I want donuts and pancakes and a big diner breakfast. I want a dip in the hot tub and a deck with a chaise where I can drink my coffee in the morning sun. I want hanging flower baskets and new running shoes and croquet for the late afternoons and for someone besides me to weed the garden plot before planting these seedlings. I want to book two full weeks at Miraval as a reward after all of this.
I want the perfect show to show up on Amazon Prime video and, in the mean time, I’ll watch The Photograph 10 ten times in a row and I want that magical feeling of picking up my guitar and the song just falls out line by line and I pick them all up, and I write them all down and I dust it up just a little and then sing it like I’m some kind of genius. That would be great, thanks.
About every four days I tell my husband that I am losing my dang mind and then he very gently whisks our sons away to the state park for an afternoon hike and then pizza so I can have a few hours alone. Listen, friends, there are enneagram number people and Gallup Strength Finder folks who are locked and loaded and succeeding beyond their wildest dreams with their quiet contemplation and elimination of human distraction and their love of Oolong tea and crafting things in miniature. Then there are me. I am losing my dang mind. I know what’s going on . It’s an exercise in, “Hey Hope, you are an attention hog who can’t function without feedback and contact and now you’re going to practice ridding yourselves of the things you find helpful like driving away and microphones and you’re going to be in pandemic time out until you learn how to be more like your sister- quiet and coloring and dressed for the day.”
I drink coffee and try not to cry.

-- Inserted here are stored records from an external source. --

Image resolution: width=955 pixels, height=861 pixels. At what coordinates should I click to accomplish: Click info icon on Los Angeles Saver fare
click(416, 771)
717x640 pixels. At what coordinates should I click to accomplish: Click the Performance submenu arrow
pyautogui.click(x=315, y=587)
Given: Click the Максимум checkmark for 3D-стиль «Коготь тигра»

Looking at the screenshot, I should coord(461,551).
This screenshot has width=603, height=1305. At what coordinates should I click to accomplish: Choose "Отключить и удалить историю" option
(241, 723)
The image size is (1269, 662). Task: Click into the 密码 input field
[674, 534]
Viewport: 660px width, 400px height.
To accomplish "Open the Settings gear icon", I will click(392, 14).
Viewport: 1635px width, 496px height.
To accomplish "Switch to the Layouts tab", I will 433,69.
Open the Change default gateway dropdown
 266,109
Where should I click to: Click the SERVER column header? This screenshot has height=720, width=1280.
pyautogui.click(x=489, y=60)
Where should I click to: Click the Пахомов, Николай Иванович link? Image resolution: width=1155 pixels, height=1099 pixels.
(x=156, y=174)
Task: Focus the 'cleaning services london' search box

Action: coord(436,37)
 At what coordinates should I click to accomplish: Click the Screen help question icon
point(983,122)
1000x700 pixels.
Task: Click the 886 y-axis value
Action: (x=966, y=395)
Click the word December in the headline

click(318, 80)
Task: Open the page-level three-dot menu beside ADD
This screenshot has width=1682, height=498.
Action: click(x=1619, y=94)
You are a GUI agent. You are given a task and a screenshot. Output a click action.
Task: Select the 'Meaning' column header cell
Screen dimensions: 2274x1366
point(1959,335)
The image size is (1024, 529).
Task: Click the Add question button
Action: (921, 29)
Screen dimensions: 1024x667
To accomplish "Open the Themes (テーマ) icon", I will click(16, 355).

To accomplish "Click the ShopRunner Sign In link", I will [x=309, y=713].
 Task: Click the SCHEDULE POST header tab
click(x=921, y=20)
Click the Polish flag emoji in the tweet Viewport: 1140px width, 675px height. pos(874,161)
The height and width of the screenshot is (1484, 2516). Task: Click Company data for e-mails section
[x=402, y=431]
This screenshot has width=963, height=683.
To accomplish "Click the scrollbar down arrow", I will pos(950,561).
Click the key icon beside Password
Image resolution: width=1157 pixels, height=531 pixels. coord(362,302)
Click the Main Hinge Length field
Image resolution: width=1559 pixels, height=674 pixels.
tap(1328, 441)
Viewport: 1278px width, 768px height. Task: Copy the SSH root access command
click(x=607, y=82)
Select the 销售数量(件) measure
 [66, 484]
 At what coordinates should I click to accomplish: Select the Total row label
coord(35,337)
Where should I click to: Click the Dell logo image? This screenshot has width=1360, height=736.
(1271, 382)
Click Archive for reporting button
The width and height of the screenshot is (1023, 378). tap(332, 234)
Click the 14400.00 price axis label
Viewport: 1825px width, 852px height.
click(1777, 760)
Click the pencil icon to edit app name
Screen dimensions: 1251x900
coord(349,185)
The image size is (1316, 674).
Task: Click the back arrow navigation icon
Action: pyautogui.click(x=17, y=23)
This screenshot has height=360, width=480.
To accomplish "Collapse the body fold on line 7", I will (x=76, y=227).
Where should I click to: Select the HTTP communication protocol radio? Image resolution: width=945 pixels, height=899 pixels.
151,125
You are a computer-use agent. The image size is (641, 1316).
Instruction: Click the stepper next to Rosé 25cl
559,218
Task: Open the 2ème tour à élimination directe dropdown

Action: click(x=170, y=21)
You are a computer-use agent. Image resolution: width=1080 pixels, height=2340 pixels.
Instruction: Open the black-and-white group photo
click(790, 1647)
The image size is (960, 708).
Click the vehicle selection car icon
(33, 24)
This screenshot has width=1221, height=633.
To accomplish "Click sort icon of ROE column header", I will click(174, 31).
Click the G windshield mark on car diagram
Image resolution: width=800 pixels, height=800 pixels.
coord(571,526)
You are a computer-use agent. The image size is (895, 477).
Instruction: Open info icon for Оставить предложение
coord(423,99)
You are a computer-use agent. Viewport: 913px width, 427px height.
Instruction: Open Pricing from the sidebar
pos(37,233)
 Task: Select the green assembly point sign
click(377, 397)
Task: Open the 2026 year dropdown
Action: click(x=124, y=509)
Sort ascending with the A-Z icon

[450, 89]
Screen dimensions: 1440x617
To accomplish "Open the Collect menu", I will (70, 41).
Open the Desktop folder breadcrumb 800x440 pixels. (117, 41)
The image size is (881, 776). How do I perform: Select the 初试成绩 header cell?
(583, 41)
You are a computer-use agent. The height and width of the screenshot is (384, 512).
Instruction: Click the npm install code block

I go for runs for longer and longer even on a bum foot just for the time and the distance and I listen to bands I’ve never listened to before. I stew over Jason Isbell and Lily Hyatt and wear the same four outfits and try to imagine who I’m going to become when this is all over.
And just when I think I’m losing my dang mind for real this time, something magical happens. I kid you not. Something out of nowhere appears and I suddenly I remember that I am still who I am. A twitter friend buys my record, another joins my little Patreon tribe, I impulsively hop on a Facebook Live and people listen and, in that moment, I am still who I am for better and for worse.
I thought I’d have my songs written by now, I thought I’d be used to all this. I thought I’d know how to schedule a day and build order within pandemic. But I haven’t.
And the magic is seeing friends and their gentleness, their humor, their faces smiling on my feed. It’s stopping on a walk to talk to neighbor and bridging the divide measured by six feet. Thanks to everyone. If you’re feeling alone and inactive, please know that you’re not. You’re helping me retain my sanity. Thank you.